The results of a new national study, led by Deakin University, show that alcohol remains the driver for most of the harm experienced in the night-time entertainment districts across the country, with greater levels of intoxication and harm linked to later trading hours.
"Pre-drinking before going out, consumption of energy drinks and illicit drug use were also found to contribute to harm and offending behaviour, however it was high levels of drunkenness and pre-drinking that remain the major predictors of violence," said Deakin alcohol and drug addiction expert and the study's lead researcher, Associate Professor Peter Miller.
"It is time we are all held to account for the risky drinking practices in this country. Governments, the alcohol industry, bar and nightclub owners and the public all have a responsibility to address this major issue and challenge our culture of condoning and celebrating drunkenness.
"From what has been found with this, and previous, research we need to seriously consider a number of measures including reduced trading hours, a levy on bottle shop sales and banning multi-buy promotions. We also need to get serious about education, so included in the study's recommendations is that every alcohol advertisement is followed by a government-produced public health advertisement on the dangers of excessive drinking."
The results of the Patron Offending and Intoxication in Night-Time Entertainment Districts (POINTED) study are being presented today (21 March 2013) at the Australasian Drug and Alcohol Strategy Conference in Sydney. The study involved interviews with a total of 6804 people entering or leaving venues in the nightlife districts in Geelong, Melbourne, Perth, Sydney and Wollongong. The interviews were conducted fortnightly from November 2011—June 2012 on a Friday or Saturday night between 10pm and 3am (sometimes as late as 5am). Those taking part were breathalyser tested and asked questions about their drinking behaviours, energy drink and illicit drug use, and their experiences of aggression and other risky behaviours. The study also involved researchers noting their observations of patron behaviours in 68 venues.

DATASET RECORDS ->
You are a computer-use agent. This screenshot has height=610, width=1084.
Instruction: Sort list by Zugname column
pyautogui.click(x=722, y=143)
==
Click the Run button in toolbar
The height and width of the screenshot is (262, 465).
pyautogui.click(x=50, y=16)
---
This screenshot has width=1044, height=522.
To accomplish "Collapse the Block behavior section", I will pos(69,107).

EXERCISE INSTRUCTIONS ->
1. According to the article on nightlife drinking, how many people were interviewed for the study?
2. Rewrite everything from "The results of a" down to "Professor Peter Miller." in the article on nightlife drinking, swapping "drunkenness" for "intoxication".
3. Put this sentence from the article on nightlife drinking into Spanish: "The study also involved researchers noting their observations of patron behaviours in 68 venues."
Use only the article on nightlife drinking to respond.

THE SOLUTIONS ->
1. 6804 people

2.
The results of a new national study, led by Deakin University, show that alcohol remains the driver for most of the harm experienced in the night-time entertainment districts across the country, with greater levels of intoxication and harm linked to later trading hours.
"Pre-drinking before going out, consumption of energy drinks and illicit drug use were also found to contribute to harm and offending behaviour, however it was high levels of intoxication and pre-drinking that remain the major predictors of violence," said Deakin alcohol and drug addiction expert and the study's lead researcher, Associate Professor Peter Miller.

3. El estudio también incluyó que los investigadores anotaran sus observaciones sobre el comportamiento de los clientes en 68 locales.